O encontro entre os dois chefes de governo antecedeu uma reunião marcada para esta quarta-feira, em Washington, entre os ministros dos Negócios Estrangeiros da Dinamarca e da Gronelândia, Vivian Motzfeldt e Lars Lokke Rasmussen, e o secretário de Estado dos EUA, Marco Rubio, e o vice-presidente, J.D. Vance. É expectável que os dois ministros ponham em cima da mesa a rejeição às investidas norte-americanas.

“A nossa razão para termos esta reunião que agora nos foi concedida é para levarmos toda esta discussão (…) para uma sala de reuniões na qual possamos olhar nos olhos uns dos outros e falar sobre estes assuntos”, disse Rasmussen.

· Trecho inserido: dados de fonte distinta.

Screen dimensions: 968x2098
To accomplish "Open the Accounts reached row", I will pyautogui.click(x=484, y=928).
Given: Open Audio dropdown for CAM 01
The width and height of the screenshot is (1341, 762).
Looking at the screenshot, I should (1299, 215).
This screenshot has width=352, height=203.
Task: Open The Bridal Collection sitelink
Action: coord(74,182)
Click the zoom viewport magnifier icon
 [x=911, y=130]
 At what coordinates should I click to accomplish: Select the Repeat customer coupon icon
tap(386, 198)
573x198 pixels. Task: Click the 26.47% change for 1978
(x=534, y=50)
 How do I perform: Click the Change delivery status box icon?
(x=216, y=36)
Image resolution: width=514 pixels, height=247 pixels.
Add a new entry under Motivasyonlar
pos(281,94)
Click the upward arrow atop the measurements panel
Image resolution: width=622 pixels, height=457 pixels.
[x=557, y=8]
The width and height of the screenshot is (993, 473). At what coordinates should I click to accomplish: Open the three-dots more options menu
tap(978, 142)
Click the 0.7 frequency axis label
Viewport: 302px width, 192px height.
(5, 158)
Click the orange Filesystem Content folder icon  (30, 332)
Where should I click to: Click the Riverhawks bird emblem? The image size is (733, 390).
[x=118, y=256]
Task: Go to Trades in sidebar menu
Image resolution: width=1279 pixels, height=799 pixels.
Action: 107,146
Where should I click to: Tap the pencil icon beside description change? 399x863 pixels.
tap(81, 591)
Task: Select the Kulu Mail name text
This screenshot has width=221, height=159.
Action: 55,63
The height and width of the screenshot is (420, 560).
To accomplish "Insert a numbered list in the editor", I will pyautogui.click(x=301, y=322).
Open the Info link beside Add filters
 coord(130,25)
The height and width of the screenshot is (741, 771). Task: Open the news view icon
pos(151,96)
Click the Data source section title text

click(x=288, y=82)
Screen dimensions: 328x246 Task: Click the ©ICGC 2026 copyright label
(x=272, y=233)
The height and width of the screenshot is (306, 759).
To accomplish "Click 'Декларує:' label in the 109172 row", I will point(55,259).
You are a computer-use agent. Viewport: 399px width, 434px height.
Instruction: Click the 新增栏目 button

A possibilidade de uma intervenção armada norte-americana para assegurar o controlo sobre a Gronelândia tem alarmado os restantes membros da NATO e a opinião generalizada é a de que esse cenário iria desferir um golpe mortal na Aliança Atlântica.

O secretário-geral da NATO, Mark Rutte, tem tentado evitar comentar o assunto, limitando-se a dizer, nesta terça-feira, que os aliados concordaram em garantir a protecção do Árctico, e que em breve serão anunciados “novos passos”. No último fim-de-semana, vários membros da NATO prometeram um reforço das capacidades militares na Gronelândia.

Rutte vai reunir-se com Motzfeldt e com o ministro da Defesa dinamarquês, Troels Lund Poulsen, em Bruxelas na próxima segunda-feira.